Carlos César rejeita negociação direta do Governo dos Açores com a 'troika'

 Carlos César rejeita negociação direta do Governo dos Açores com a 'troika'

 

Lusa/Aonline   Regional   31 de Ago de 2011, 19:42

O presidente do Governo dos Açores, Carlos César, rejeitou hoje uma negociação direta com a ‘troika’, frisando que a execução da estratégia orçamental resultante do acordo de ajuda externa será definida num protocolo com o Governo da República.

“Não somos uma região independente, não somos um país para negociar com a ‘troika’”, afirmou Carlos César, acrescentando que o executivo regional vai estabelecer com o Governo da República “um protocolo de entendimento para dar execução, controlar e fazer cumprir a estratégia orçamental que resulta do acordo de ajuda externa”.

Nesse sentido, recordou que apresentou ao primeiro-ministro em julho uma proposta para um entendimento entre o Governo da República e os executivos regionais com o objetivo de identificar as necessidades financeiras de cada região, definir os apoios e os compromissos ao nível da estratégia orçamental.
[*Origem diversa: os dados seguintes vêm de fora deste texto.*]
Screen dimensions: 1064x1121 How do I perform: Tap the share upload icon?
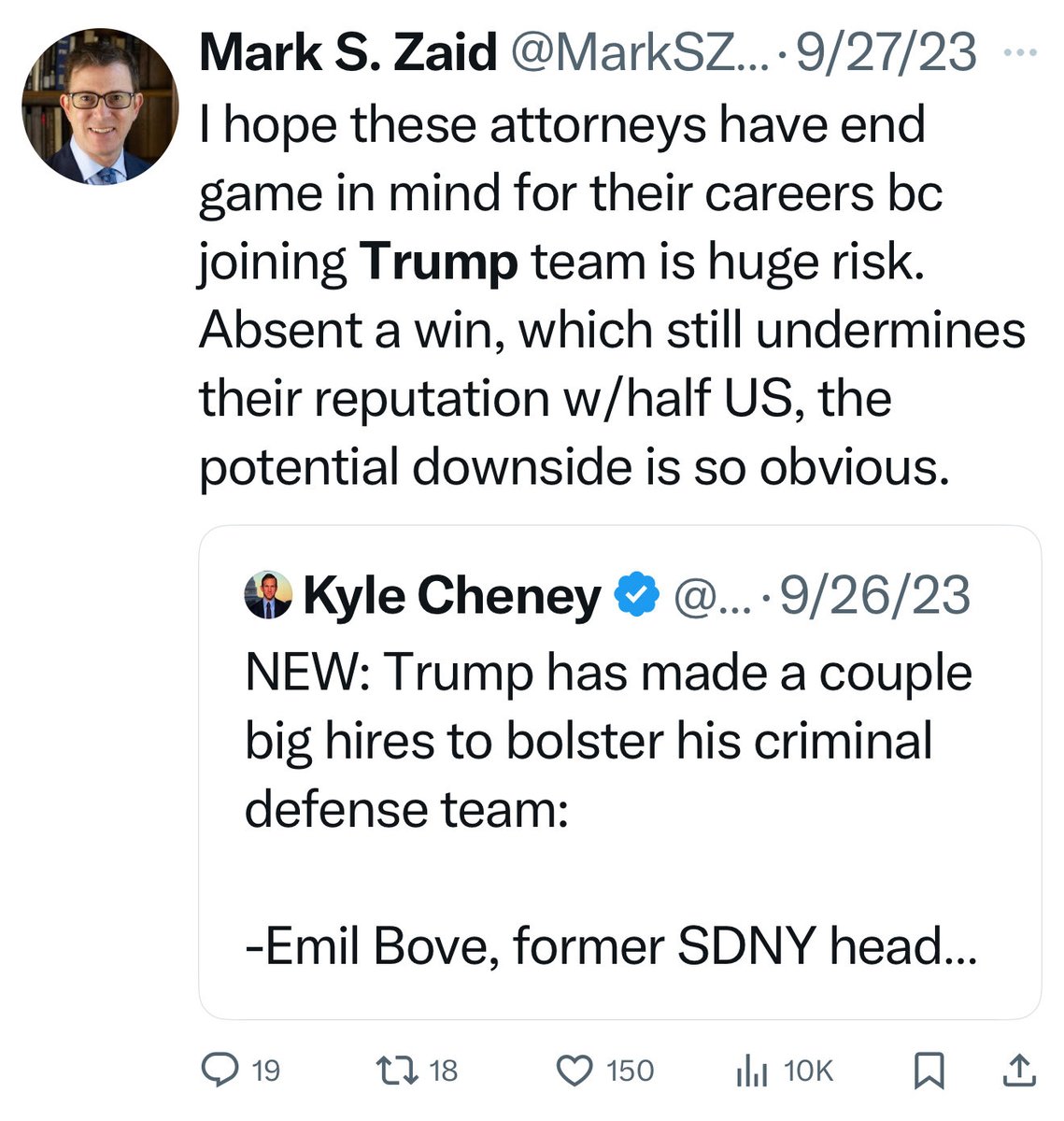(x=1017, y=1070)
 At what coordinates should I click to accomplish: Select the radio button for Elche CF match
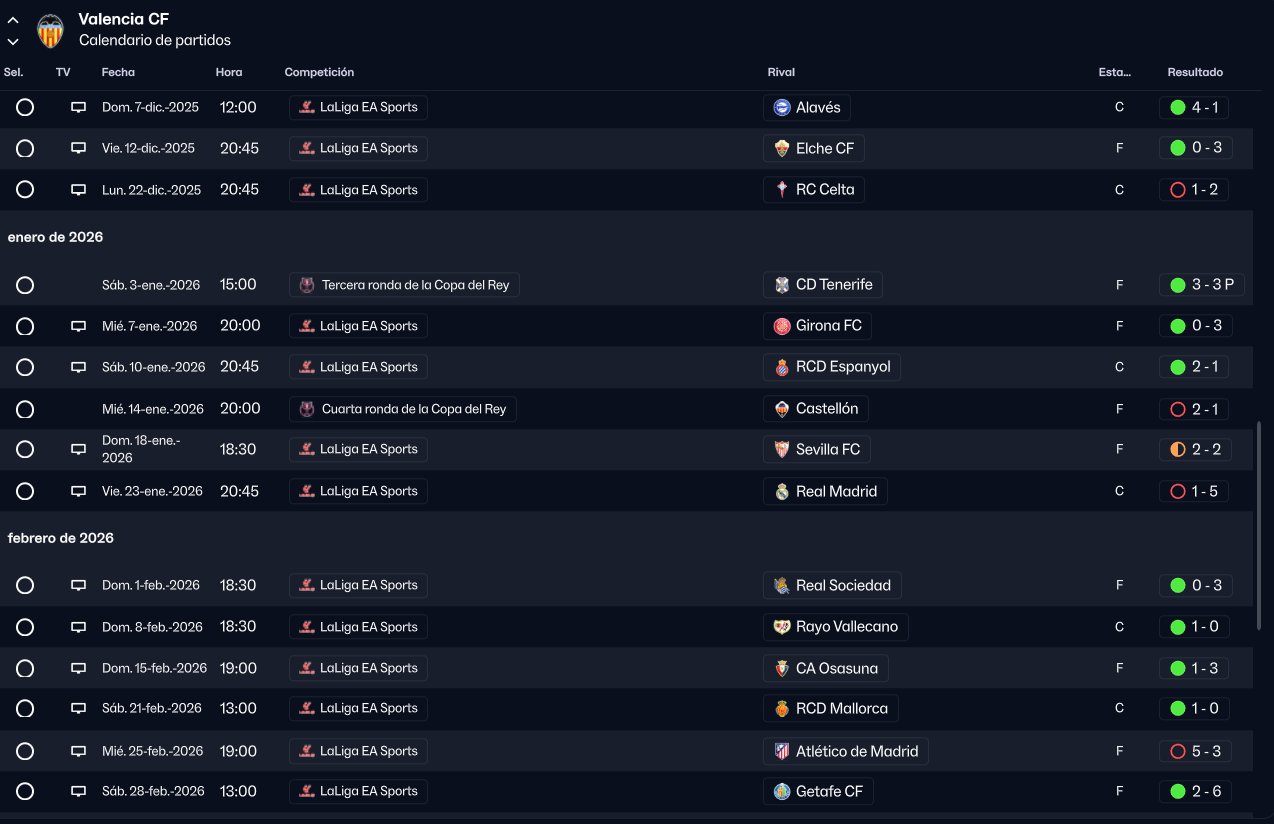[25, 148]
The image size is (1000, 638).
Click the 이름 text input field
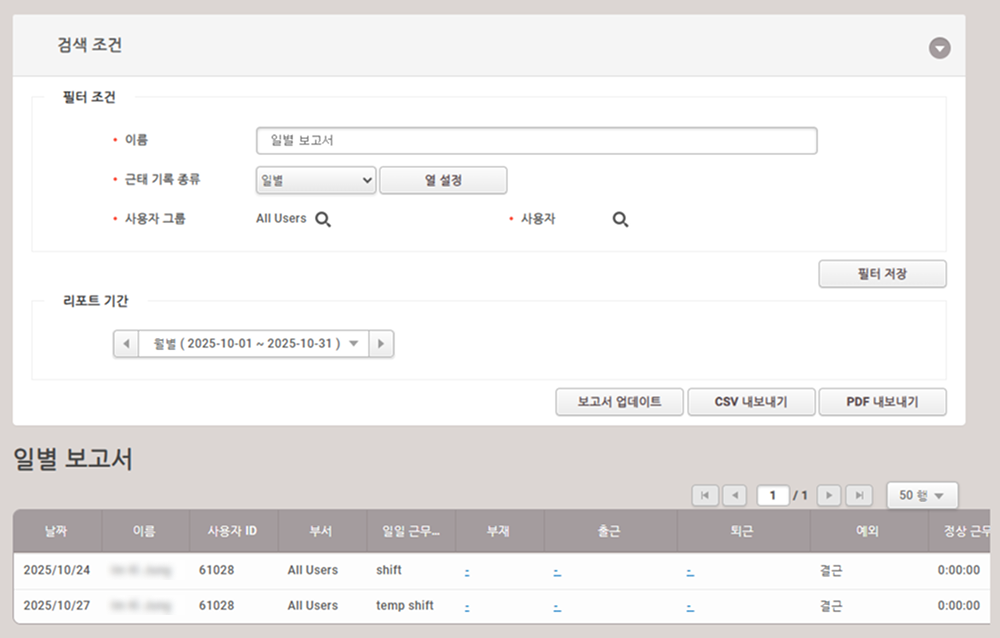pyautogui.click(x=536, y=141)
“O que está em causa é a existência de um protocolo de entendimento entre o Governo da República e os governos regionais para o controlo, orientação e cumprimento da estratégia que se exige ao país na sequência do acordo com a ‘troika’”, frisou Carlos César.
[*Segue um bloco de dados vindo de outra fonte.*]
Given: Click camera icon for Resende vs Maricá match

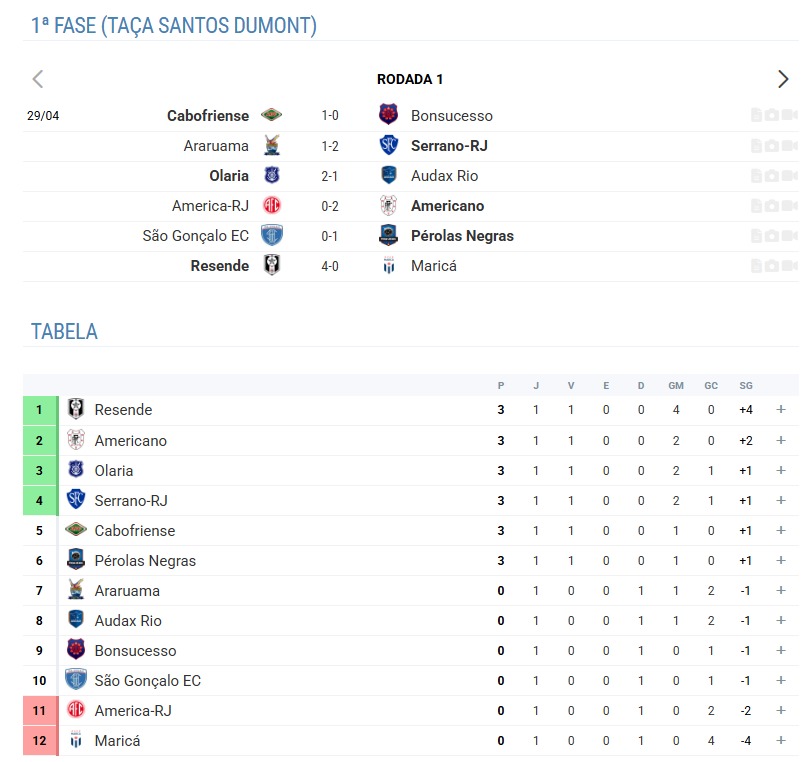Looking at the screenshot, I should pyautogui.click(x=772, y=266).
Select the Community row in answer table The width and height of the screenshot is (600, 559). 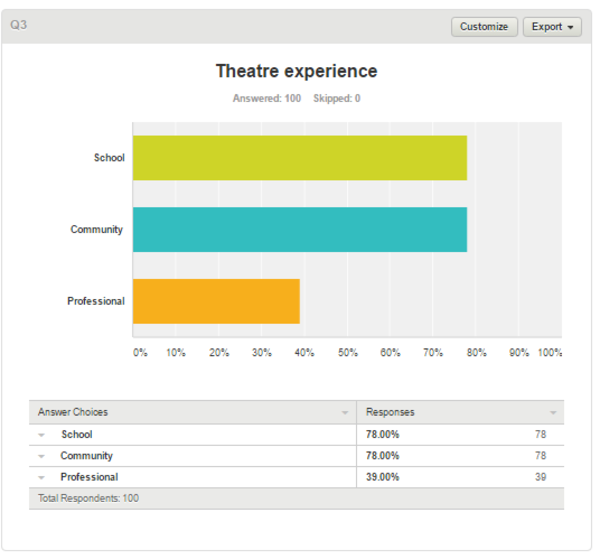(297, 456)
O presidente do governo açoriano, que falava aos jornalistas na Lagoa, em S. Miguel, frisou que “não há negociação direta com a ‘troika’”, revelando que o protocolo de colaboração com o Governo da República “foi hoje articulado e combinado com o gabinete do primeiro-ministro”, numa reunião entre o vice-presidente do governo açoriano, Sérgio Ávila, e o secretário de Estado Adjunto, Carlos Moedas.
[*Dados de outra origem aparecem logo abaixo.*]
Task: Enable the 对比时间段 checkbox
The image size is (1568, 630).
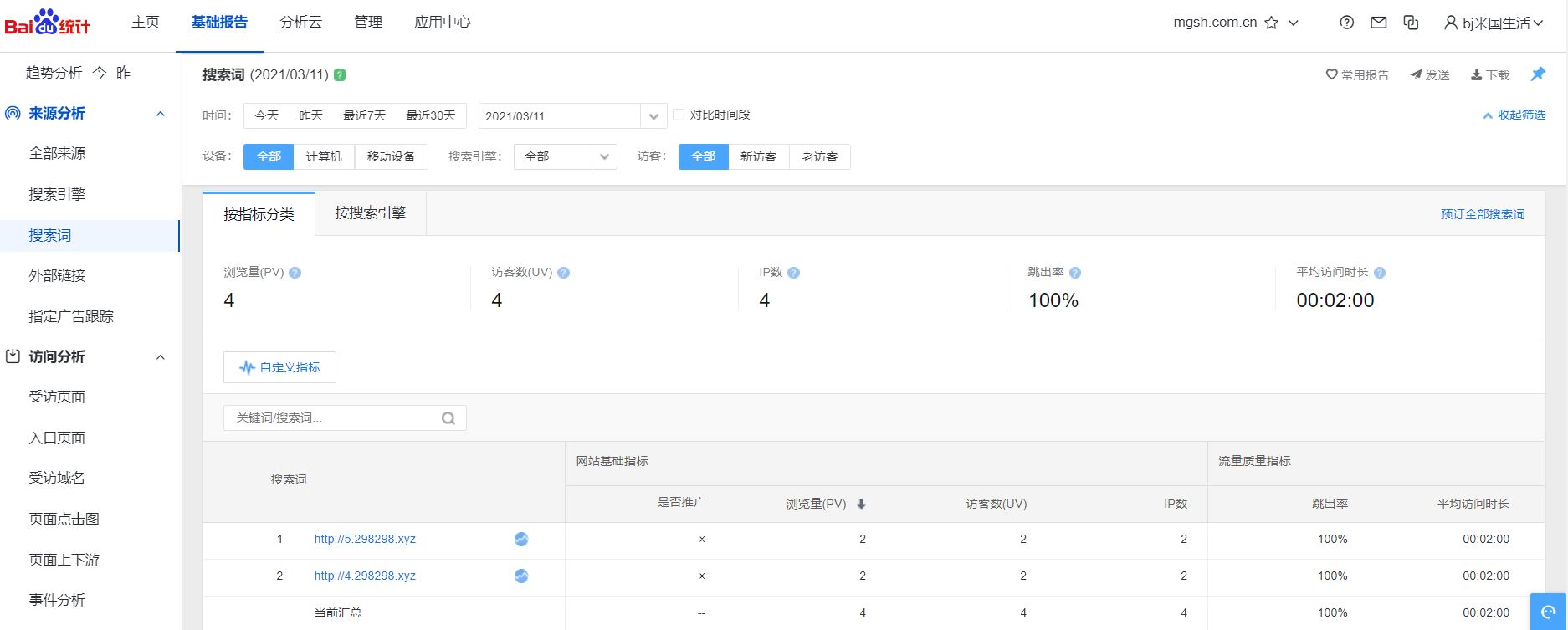Action: pyautogui.click(x=679, y=115)
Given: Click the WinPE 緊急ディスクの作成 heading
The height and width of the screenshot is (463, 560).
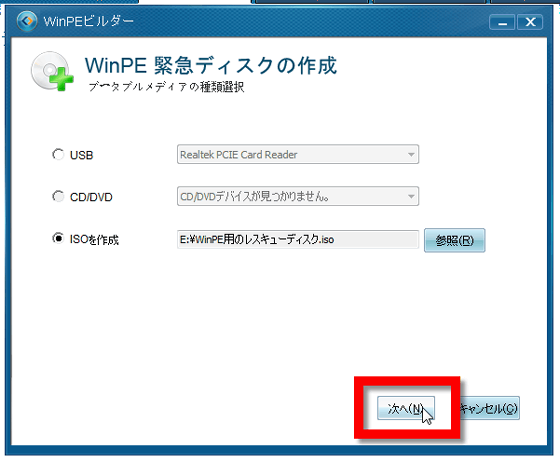Looking at the screenshot, I should (211, 65).
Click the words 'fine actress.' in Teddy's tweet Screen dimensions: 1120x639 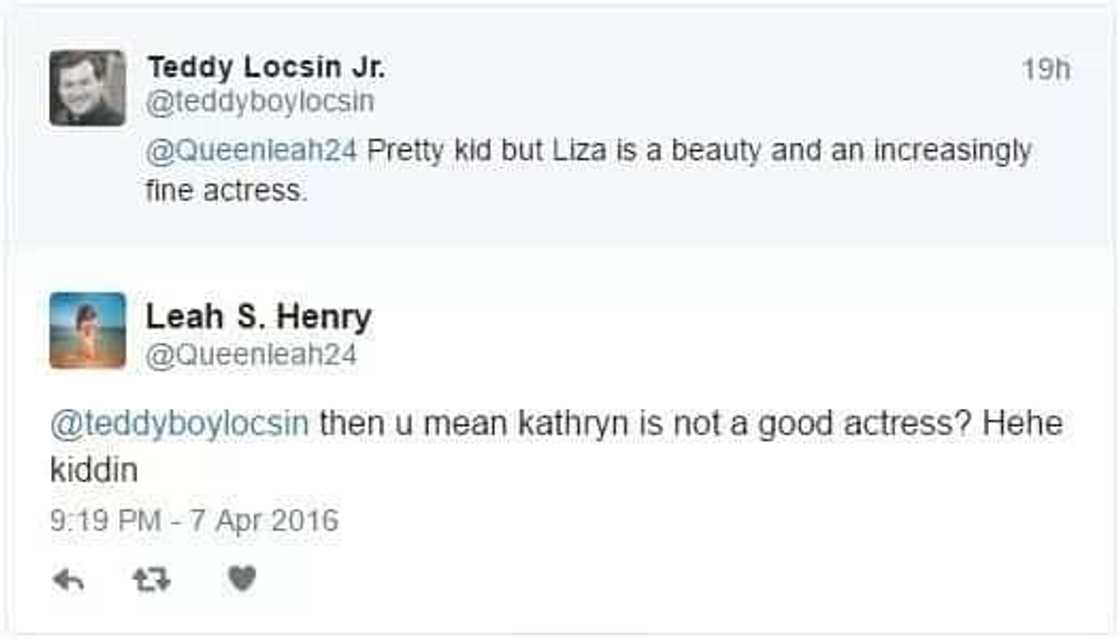pyautogui.click(x=225, y=190)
Carlos César manifestou ainda contentamento com o “reconhecimento explícito” que a ‘troika’ fez da “excelente execução orçamental nos Açores e do cuidado na gestão das finanças regionais”.

Relativamente à situação na Madeira, Carlos César admitiu que “é muito difícil e exige medidas especiais de socorro por parte do Estado”, acrescentando que as autoridades açorianas “não se opõem a isso”.

“Esta situação é difícil e tem que ser superada”, frisou.